INESPERANÇA
Chegaste assim, inesperado e manso. No fundo de minhas pupilas fatigadas de tanto mirar o céu, ao léu vi o quão lindo te havias tornado em todos os anos esquecidos de meus dias contados.
Fazer o que de mim?, calada e frágil me fui dobrando às reverências merecidas a todo o silêncio das horas indecisas. Quantos invernos aquecidos pelas reminicências, que ao fim da sedução cruenta, me cantaste aos ouvidos em chamas. Chamas ainda a mim: curvada, sombria e triste. Clamas a que retome a essência gasta e farta de tanto esperar o nada.
És parte de um ontem exigente. Eu era vigor, e tu, juventude. Hoje és frescor, e eu, uma vela que se apaga ardente. Em teus braços tesos e fortes. Em tuas mandíbulas dominantes. Em tua voz altissonante e firme ... fascinante. Agora és homem e eu, ainda mulher, precariamente fêmea.
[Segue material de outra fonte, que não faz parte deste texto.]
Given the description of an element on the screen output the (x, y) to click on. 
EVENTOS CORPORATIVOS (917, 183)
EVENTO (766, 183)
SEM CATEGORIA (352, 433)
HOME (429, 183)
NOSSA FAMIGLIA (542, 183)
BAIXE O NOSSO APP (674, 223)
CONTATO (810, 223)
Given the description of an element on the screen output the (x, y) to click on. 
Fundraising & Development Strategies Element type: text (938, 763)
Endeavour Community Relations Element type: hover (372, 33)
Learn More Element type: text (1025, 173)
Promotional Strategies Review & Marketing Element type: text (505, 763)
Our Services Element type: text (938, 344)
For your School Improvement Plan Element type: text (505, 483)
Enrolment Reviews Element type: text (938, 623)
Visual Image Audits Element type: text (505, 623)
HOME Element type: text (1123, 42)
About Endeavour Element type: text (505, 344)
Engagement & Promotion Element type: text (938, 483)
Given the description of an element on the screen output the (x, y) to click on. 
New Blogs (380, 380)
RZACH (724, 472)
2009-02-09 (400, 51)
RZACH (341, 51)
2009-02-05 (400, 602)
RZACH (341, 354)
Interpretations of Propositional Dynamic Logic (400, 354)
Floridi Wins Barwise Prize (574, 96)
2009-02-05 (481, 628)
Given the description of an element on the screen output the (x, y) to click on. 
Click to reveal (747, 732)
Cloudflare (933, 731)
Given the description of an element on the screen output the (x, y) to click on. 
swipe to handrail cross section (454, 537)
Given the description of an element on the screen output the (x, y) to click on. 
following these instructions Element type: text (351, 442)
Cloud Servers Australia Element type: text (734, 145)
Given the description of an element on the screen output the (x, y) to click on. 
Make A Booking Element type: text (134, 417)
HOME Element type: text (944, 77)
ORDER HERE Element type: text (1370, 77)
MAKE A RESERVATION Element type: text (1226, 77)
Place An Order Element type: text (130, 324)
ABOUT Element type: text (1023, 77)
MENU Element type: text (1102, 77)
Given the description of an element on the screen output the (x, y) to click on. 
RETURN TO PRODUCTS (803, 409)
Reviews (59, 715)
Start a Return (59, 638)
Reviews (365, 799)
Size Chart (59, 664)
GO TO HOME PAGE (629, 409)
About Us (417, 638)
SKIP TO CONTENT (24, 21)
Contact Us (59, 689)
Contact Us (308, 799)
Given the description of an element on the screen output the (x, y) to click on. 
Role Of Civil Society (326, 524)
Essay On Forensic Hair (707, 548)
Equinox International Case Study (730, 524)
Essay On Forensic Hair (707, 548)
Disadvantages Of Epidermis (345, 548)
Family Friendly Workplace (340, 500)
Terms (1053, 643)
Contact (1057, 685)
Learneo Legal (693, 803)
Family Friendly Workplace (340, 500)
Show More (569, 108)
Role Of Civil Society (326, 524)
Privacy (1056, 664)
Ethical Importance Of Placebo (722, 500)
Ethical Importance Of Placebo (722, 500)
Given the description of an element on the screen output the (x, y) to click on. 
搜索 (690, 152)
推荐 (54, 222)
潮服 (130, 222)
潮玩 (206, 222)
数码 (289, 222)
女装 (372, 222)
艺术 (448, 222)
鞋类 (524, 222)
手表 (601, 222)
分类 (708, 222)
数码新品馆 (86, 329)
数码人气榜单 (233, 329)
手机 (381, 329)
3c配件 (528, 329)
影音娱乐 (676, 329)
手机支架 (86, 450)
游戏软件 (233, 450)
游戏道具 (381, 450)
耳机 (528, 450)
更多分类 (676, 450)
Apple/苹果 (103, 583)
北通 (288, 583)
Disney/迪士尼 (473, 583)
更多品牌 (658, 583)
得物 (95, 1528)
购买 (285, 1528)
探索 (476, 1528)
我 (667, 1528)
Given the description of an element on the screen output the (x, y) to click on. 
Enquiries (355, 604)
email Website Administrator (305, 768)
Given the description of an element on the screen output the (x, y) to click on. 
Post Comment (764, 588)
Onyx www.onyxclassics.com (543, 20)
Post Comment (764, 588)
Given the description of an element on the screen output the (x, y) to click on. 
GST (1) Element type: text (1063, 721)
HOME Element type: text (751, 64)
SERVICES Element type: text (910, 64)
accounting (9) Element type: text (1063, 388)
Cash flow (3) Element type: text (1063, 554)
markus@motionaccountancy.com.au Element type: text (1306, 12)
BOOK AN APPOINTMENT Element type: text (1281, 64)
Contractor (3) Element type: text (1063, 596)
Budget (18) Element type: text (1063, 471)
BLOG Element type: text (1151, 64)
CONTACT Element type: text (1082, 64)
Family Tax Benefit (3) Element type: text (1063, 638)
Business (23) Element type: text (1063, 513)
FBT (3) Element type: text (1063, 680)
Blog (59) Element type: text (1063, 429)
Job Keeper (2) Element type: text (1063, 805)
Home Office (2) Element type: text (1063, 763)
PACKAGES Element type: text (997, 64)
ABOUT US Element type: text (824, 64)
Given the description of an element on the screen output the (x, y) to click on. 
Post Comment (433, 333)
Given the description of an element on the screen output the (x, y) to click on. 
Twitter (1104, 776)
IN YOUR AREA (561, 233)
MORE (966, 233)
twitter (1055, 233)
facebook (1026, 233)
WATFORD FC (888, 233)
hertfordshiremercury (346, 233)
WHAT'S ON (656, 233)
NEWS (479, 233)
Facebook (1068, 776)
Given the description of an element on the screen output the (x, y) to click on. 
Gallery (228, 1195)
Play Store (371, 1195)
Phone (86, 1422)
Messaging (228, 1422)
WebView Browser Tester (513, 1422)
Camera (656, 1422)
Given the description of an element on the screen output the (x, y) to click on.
Fazer o que de ti?, inesperado e rompante? Rompes os véus de meus delírios de grandeza e mesmo insanos, resistentes, insistentes. Onde acolher-te?, se apenas meus braços estão erguidos a espreitar que venhas? E ... esperando, altero todo o vislumbre de um reduto em claustos desvelado.
Quero ainda acolher-te em um lugar só meu; meu peito, ouvinte ... de um pulsar distante. Ouvinte de teus contos agravantes ... de teus erros ... viagens, bobagens, bagagens - na expressão impecável da poetisa Alana Alencar. Aqui estou toda ... tonta.
Não vês, amado, que o meu corpo se esvai, fragilizado e torpe? Que a maturidade alcança a essência, ao ponto de tomá-la inteira e, ao reduzí-la, impor-me o porte de uma adolescência minguante? Que a delicadeza dos anos implacáveis induz à trânsfuga luz de um soluço impuro?
Mas ainda que eu diga, em tom galante, que te quero e desejo ... que novidade há nisso? Poderosa, dizes tu ... que tive a quem quiz. Sim, é talvez exato. Mas olha bem e vê que a ti tive, posto que a ti desejei ... mas fui fraca o bastante para não te ter tido como almejara. Franca o bastante para que nem percebesses que a mim tiveste calada, resignada por não ter-te tido bastante confidente. Inexperiente restei de ternuras e murmúrios.
Serenidade pois, menino lindo, pois que já destilou Waly Salomão seu Mal Secreto, em grito indiscreto à imensidão de seu verso:
"...massacro meu medo
mascaro minha dor
já sei sofrer
não preciso de gente que me oriente
se você me pergunta: 'como vai'?
respondo sempre igual: 'tudo legal'
mas quando você vai embora
movo meu rosto do espelho
minha alma chora
vejo o Rio de Janeiro..."
E ainda preciso de ti, silente, a ouvir-me o último suspiro. Agora, respiro, arranco a alma do mar revolto em que a mergulhaste no abismo com, apenas, teu olhar retinto. E estendo minha perna à tua mão voraz. Rapaz ... demora nada e estarei vibrante, valente a enfrentar, elegante, a minha queda em riste. Persiste ...
A defesa de um lugar ao sol, em dó, em ré. Retaguarda das meias verdades, coisas que não quiz escutar de ti. A batalha encarniçada em que deveria ouvir-te atenta. Nem que para só saborear tua voz arrogante e, enternecida, teu soluço de menino perdido e quieto. Tenho cá ainda as mãos a desvanecer tua presença clara.
Mas vê: aclara o horizonte um luar inútil. Levanta a fútil manhã uma saudade vã. E sigo feliz em meio aos destroços daquela alegria arfante.